> _Written instruction_
Can you write out, word for word, the lines in the records below, from the line with "Open the S.I. cover in the mini player" up to and including the line with "At what coordinates"?

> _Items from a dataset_
#####

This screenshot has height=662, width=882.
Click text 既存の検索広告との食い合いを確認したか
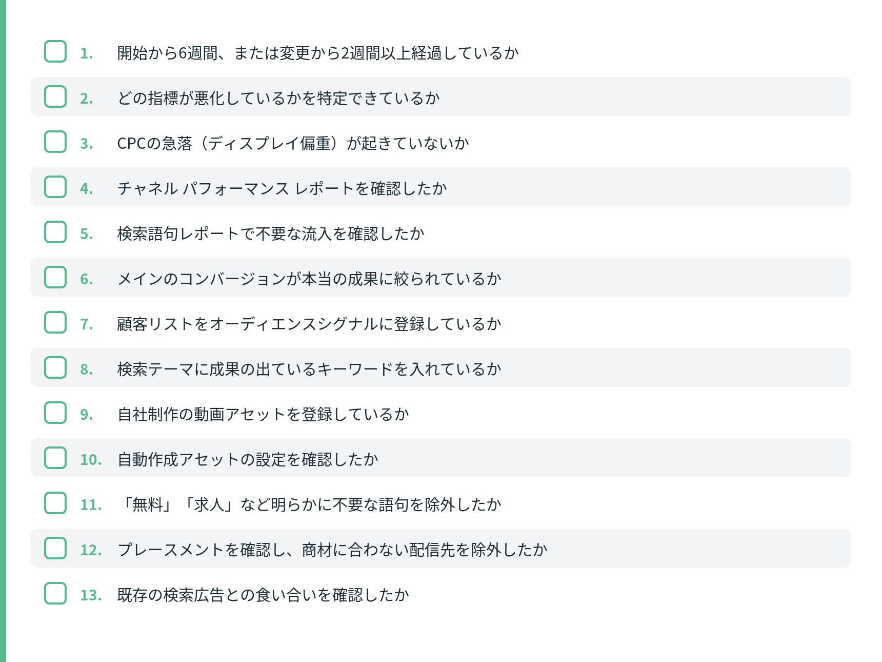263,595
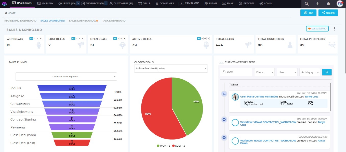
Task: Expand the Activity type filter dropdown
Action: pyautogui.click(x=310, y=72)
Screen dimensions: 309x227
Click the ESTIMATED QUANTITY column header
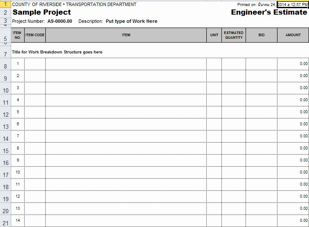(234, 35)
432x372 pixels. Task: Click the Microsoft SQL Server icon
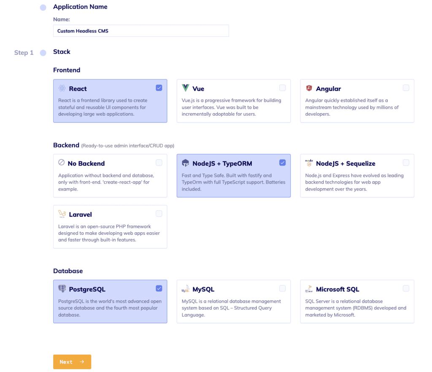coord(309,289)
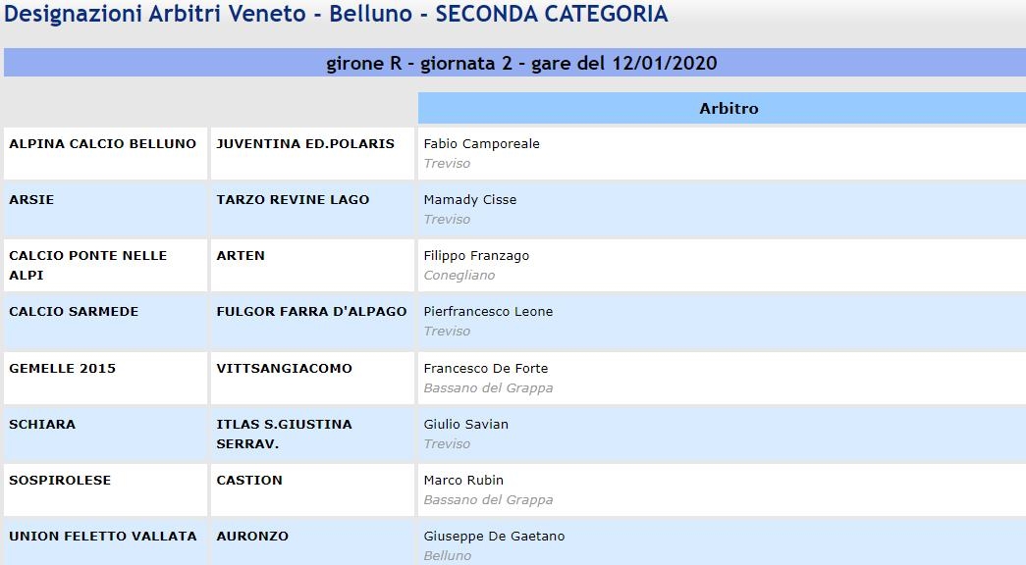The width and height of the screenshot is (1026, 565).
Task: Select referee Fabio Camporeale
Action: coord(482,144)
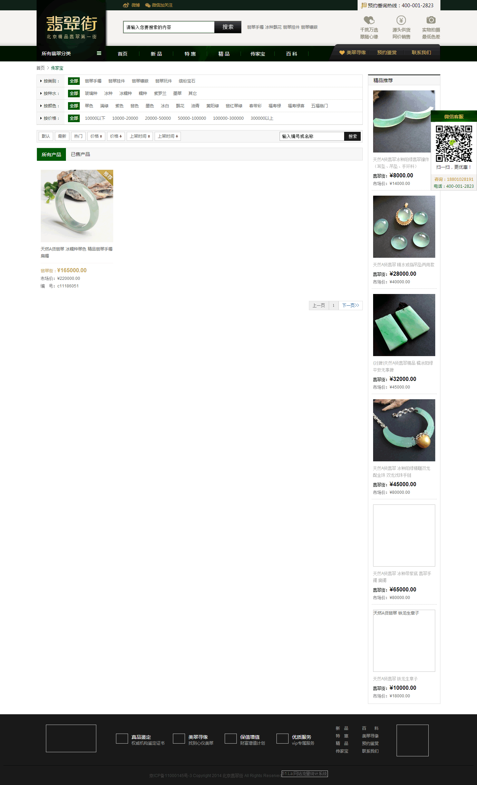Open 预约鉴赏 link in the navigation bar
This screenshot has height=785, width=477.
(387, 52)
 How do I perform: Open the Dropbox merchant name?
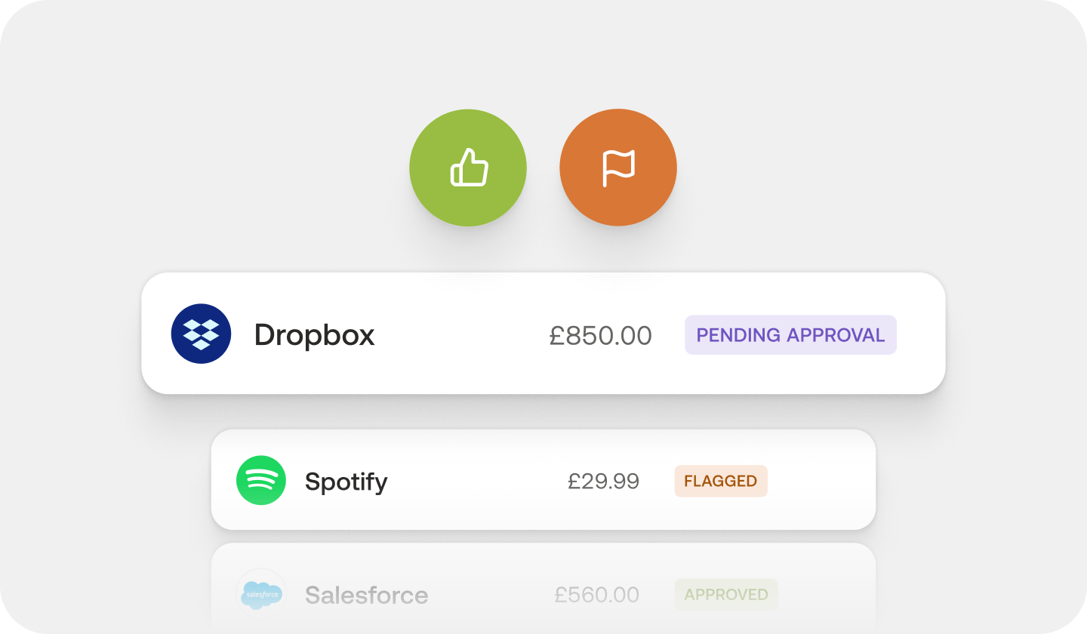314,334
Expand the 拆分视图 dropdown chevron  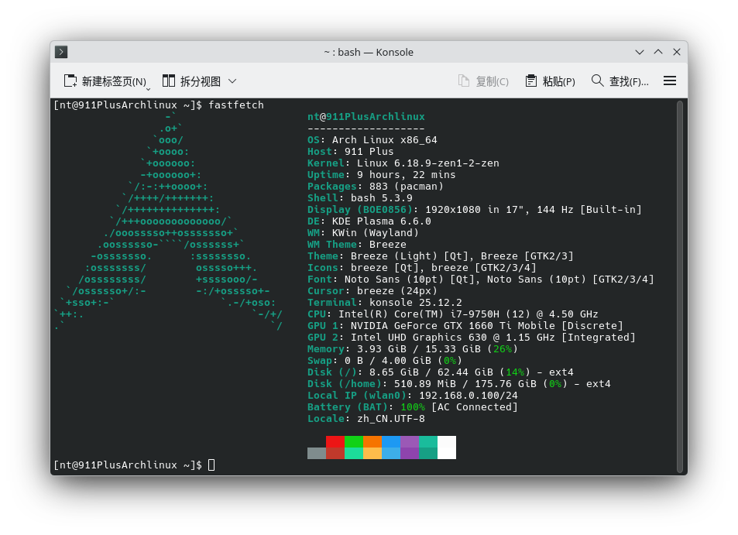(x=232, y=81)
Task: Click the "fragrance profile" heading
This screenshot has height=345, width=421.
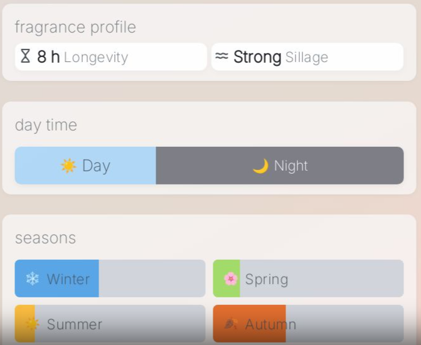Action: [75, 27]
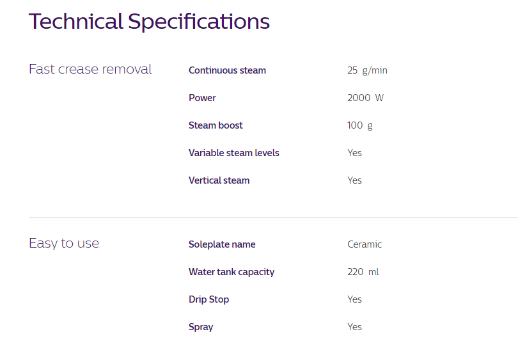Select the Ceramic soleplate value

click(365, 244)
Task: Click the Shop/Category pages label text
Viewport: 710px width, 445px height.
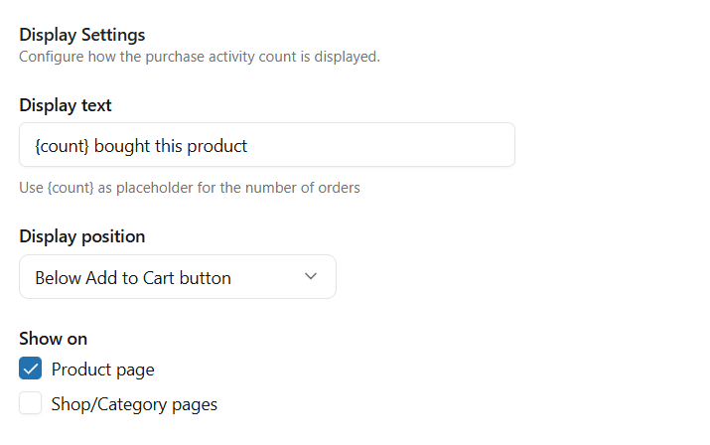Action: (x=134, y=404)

#####

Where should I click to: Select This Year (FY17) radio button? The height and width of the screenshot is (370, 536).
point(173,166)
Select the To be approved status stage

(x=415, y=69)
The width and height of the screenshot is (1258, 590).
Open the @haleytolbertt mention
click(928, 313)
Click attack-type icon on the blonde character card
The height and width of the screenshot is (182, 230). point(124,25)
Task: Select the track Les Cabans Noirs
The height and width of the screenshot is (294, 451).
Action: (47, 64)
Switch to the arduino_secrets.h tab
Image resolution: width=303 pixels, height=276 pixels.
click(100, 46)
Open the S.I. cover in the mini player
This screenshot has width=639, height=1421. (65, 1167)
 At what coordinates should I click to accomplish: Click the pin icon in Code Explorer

#####

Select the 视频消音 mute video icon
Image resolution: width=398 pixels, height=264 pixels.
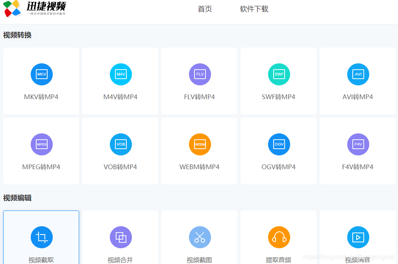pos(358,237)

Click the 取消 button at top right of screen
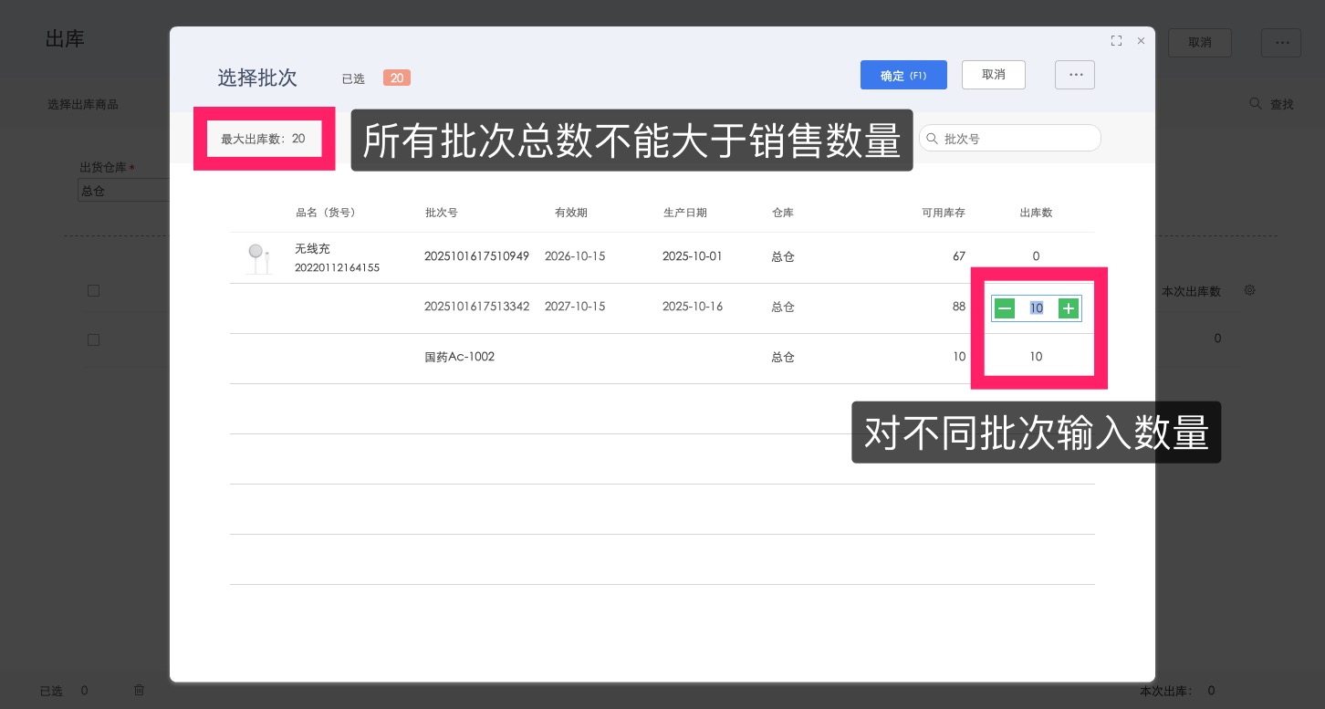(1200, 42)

#####

> _Complete answer_
Open the S.I. cover in the mini player
This screenshot has width=639, height=1421. (65, 1167)
 At what coordinates should I click to accomplish: Click the pin icon in Code Explorer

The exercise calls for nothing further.